Capitalism, the Protestant Work Ethic, and Pierre Viret

8 September 2010 by Wes Bredenhof

Somewhere before or during my undergrad years, I came across the thesis of Max Weber that Protestantism spawned capitalism.  Others would go on to say that it was specifically Calvinism or the Reformed theology and worldview that created the capitalist economic system.  So we also find related references to the “Protestant Work Ethic,” or perhaps “Puritan Work Ethic.”  This view is (or perhaps was) widely held.  So, when my wife graduated from college, a big part of landing her first job was the fact that she came from a rural Dutch Calvinist community and thus, her employer reasoned, she would be a very hard worker (which she was and is).

In university I had the opportunity to take History 498, not just once but three times.  This course was a “directed-readings” course and so you could take it several times, as long as the subject matter was different each time.  There was one professor that I did 498 with twice, Dr. N. Wickenden.  I enjoyed our long conversations together about what was I reading.  One day we got to discussing this idea of the connection between capitalism and Protestantism, and again, specifically the Reformed faith.  He directed me to Kurt Samuelsson’s Religion and Economic Action.  Samuelsson argued that Weber misunderstood Calvinism and that therefore his theories were largely incorrect.  Capitalism transcends Protestantism in history.  This book largely discredits Weber’s thesis.

Jean-Marc Berthoud’s Pierre Viret: A Forgotten Giant of the Reformation lends some credence to Samuelsson.
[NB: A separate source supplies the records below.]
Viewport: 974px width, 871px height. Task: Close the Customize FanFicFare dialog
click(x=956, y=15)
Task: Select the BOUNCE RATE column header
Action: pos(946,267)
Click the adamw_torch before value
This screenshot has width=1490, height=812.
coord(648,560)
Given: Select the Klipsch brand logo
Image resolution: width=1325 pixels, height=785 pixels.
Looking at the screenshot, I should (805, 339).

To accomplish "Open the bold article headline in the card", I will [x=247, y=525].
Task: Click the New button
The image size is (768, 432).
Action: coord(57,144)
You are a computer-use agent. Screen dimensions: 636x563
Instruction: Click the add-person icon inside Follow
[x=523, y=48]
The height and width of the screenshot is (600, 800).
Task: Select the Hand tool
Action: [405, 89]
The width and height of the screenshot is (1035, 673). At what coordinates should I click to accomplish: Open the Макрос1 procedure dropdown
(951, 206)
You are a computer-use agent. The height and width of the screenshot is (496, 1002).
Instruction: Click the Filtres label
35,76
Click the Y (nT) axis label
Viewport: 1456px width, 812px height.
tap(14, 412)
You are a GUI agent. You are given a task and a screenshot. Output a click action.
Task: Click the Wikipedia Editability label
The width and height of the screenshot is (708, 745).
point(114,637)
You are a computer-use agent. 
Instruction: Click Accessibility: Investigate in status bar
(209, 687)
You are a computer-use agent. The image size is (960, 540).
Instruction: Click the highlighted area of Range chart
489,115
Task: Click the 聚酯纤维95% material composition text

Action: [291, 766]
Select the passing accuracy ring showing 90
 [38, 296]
Chapter five deals with “Viret as Economist.”  Viret wrote a book which has been described as “a modern treatise in economics.”  That book was Le monde a l’empire et le monde demoniacle.  Unfortunately, it’s not available online and I imagine that hard copies are difficult to come by.  Viret observed a “anarchical monopolistic capitalism” in his day.  Many of his contemporaries were becoming obsessively attached to wealth and he saw this as a “particularly vile form of idolatry.”  Says Berthoud:

Viret directed a continual polemic against the heresies of the Church of Rome and the social abuses they engendered.  But here his polemic is not only directed at the unproductive accumulation of wealth by the Catholic Church, but against those inconsistent evangelicals (i.e. Calvinists) of his time who saw in the process of the Reformation a liberation from the historical (moral and legal) constraints of a partly Christianized society, and thus refused all submission to the social and economic disciplines implied by the Law of God.  It was this godless antinomianism, often to be seen in what he called deformed (rather than reformed) Christians, that Viret attacked with biting irony.  He saw an expression of this anti-social behaviour in the nouveaux riches who had been quick to forget their modest origins and who now arrogantly gloried in their recent prosperity with wealth, often acquired at the expense of the poorer classes who had been impoverished by the new economic order founded largely on monopolistic speculation (62-63)

Yes, on the one hand, the Reformation era seems to have spawned some economic developments.  But perhaps this is to be seen like the German Peasants War.  It was not that the Reformation produced it as such, or that the theology of the Reformation produced it, but the zeitgeist created the conditions that allowed it to develop.  I think Samuelsson is correct that the development of capitalism transcends Protestantism, but the Reformation “spirit” probably contributed to its ascendance.  But not the theology/worldview.

Back to Viret for a moment:  he was critical of the capitalism that he witnessed.  Berthoud again:  “Such an egotistical cumulative concentration of wealth runs completely counter to the biblical doctrines of productivity, stewardship, charity, and personal sacrifice…this infernal cycle of economic injustice must of necessity breed revolution” (64).  But on the flip side, Viret “would have been strongly opposed to socialist state planning and redistribution of wealth” (65).  He also was highly critical of the gabelle tax, the sixteenth-century equivalent of the Value Added Tax.  According to Berthoud, Viret’s economic ideal was neither capitalist, nor socialist, but biblical.  For the details, you’ll have to read the book for yourself.  I hope to write a review of it in the next week or so.

One response to “Capitalism, the Protestant Work Ethic, and Pierre Viret”

  1. George Helder says:

    Some discussion of economics, especially with regard to the role of the state, would be very interesting and helpful. I’m surpirsed at how many Reformed church members have accepted the interventionist actions of the state. They seem to have no issues with ‘stimulus spending,’ seeing it as a necessity. I’m no libertarian, but a limited role seems more biblical than the state controlled redistribution of wealth through our current tax laws.